*Your assignment*. Everything from the line containing "You are a GUI" through the final line of the entries must be repeated exactly, and only that, without pictures.
-=-=-
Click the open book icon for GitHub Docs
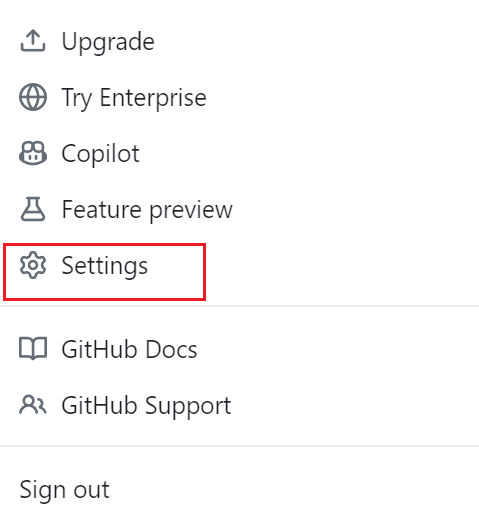The image size is (479, 524). (33, 349)
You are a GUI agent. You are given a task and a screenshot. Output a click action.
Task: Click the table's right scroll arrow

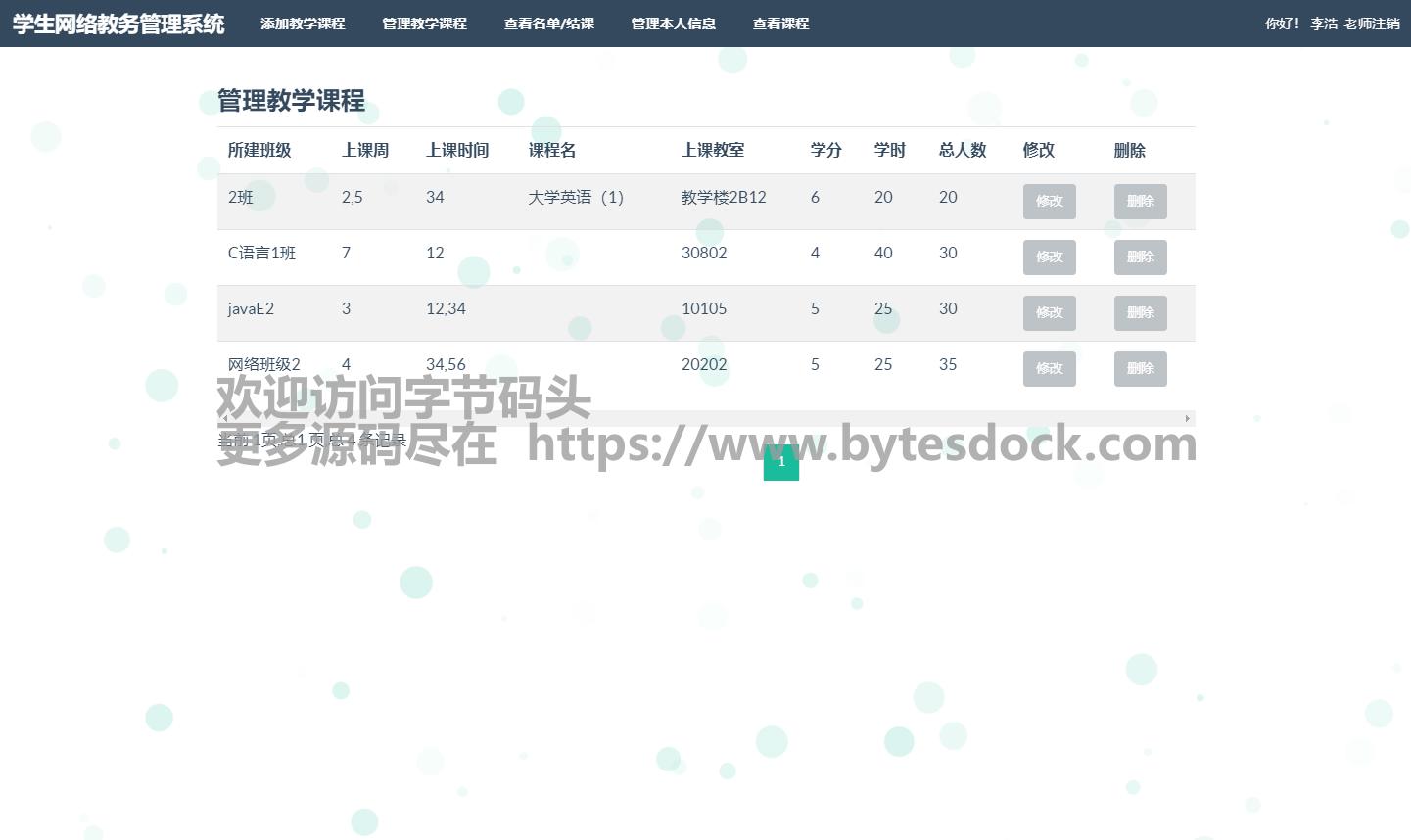click(x=1187, y=419)
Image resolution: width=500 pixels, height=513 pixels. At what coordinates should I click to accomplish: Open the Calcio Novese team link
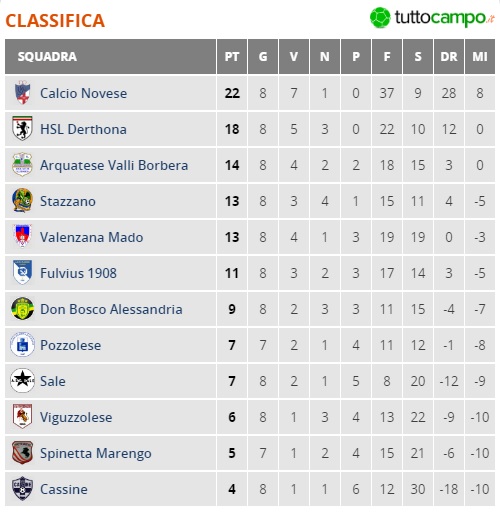click(83, 93)
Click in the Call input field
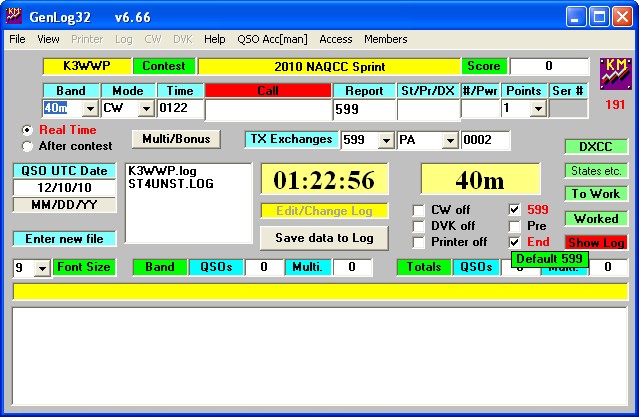This screenshot has width=639, height=417. click(267, 109)
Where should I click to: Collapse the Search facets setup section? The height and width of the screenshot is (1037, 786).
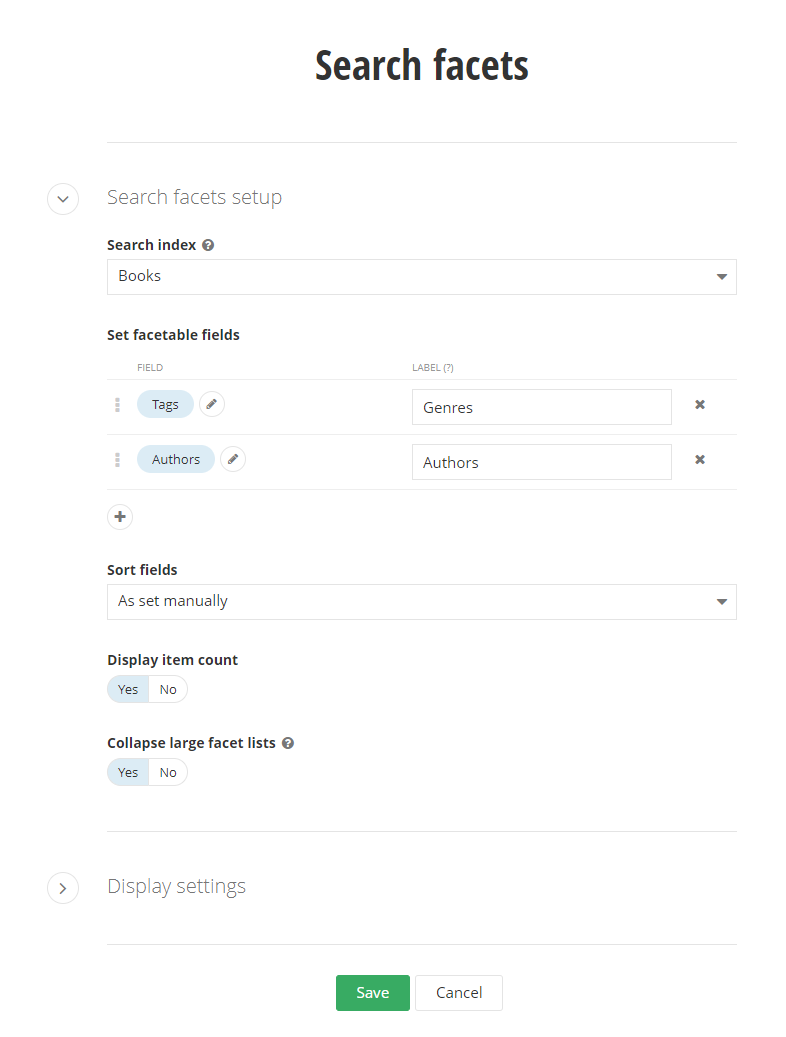(x=63, y=198)

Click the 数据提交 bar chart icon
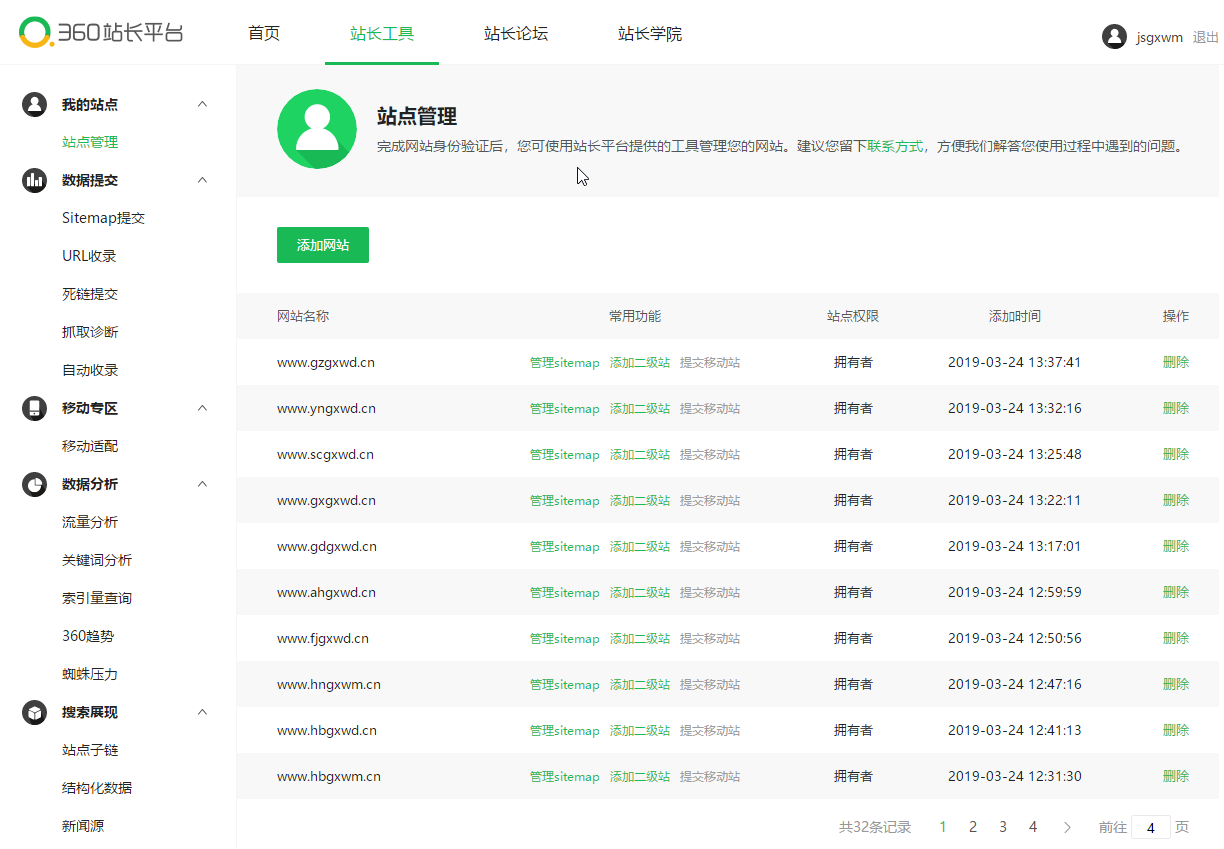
-=-=-
*Final answer*.
You are a GUI agent. You are given a task and a screenshot. Output a click action.
Task: Click the table's right scroll arrow

click(x=1187, y=419)
Image resolution: width=500 pixels, height=513 pixels. At what coordinates should I click to accomplish: Open the Calcio Novese team link
click(83, 93)
Click in the Call input field
This screenshot has width=639, height=417. click(267, 109)
Where should I click to: Collapse the Search facets setup section? The height and width of the screenshot is (1037, 786).
(x=63, y=198)

Click the 数据提交 bar chart icon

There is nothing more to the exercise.